TO DO: Print nothing but the lines below starting at the line that holds "923x725 pixels." and ending at the line that holds "Click the iThoughts orange icon", including both, each exactly as written.

[Stored records]
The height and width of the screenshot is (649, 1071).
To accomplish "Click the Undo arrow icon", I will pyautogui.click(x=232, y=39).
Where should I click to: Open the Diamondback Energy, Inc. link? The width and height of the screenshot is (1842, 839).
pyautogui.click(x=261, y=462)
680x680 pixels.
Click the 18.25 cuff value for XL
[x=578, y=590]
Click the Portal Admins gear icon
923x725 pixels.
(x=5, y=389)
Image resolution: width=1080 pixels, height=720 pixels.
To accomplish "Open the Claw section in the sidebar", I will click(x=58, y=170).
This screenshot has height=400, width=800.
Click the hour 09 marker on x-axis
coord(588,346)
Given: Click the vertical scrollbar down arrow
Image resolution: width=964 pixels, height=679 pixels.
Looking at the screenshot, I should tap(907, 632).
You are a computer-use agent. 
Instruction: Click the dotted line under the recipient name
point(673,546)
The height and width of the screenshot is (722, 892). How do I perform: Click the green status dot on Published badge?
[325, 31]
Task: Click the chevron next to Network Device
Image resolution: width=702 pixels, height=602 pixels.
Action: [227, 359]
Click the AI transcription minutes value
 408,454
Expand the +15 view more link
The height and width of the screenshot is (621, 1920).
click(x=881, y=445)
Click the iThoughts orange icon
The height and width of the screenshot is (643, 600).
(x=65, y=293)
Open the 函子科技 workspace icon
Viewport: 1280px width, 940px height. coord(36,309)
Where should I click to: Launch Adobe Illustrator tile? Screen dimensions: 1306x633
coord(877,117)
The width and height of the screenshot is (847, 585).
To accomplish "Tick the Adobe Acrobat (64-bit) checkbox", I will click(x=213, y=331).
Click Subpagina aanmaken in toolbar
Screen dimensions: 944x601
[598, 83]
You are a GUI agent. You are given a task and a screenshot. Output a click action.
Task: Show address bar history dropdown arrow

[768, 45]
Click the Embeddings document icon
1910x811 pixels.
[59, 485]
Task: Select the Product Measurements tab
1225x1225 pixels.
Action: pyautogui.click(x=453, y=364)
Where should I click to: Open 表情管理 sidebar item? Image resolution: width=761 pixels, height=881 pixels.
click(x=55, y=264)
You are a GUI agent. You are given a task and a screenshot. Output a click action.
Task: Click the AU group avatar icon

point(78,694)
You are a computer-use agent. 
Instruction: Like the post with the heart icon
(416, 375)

ANSWER BELOW:
923x725 pixels.
(x=5, y=389)
Image resolution: width=1080 pixels, height=720 pixels.
To accomplish "Open the Claw section in the sidebar", I will click(x=58, y=170).
This screenshot has height=400, width=800.
Click the hour 09 marker on x-axis
coord(588,346)
Given: Click the vertical scrollbar down arrow
Image resolution: width=964 pixels, height=679 pixels.
Looking at the screenshot, I should tap(907, 632).
You are a computer-use agent. 
Instruction: Click the dotted line under the recipient name
point(673,546)
The height and width of the screenshot is (722, 892). How do I perform: Click the green status dot on Published badge?
[325, 31]
Task: Click the chevron next to Network Device
Image resolution: width=702 pixels, height=602 pixels.
Action: [227, 359]
Click the AI transcription minutes value
 408,454
Expand the +15 view more link
The height and width of the screenshot is (621, 1920).
click(x=881, y=445)
Click the iThoughts orange icon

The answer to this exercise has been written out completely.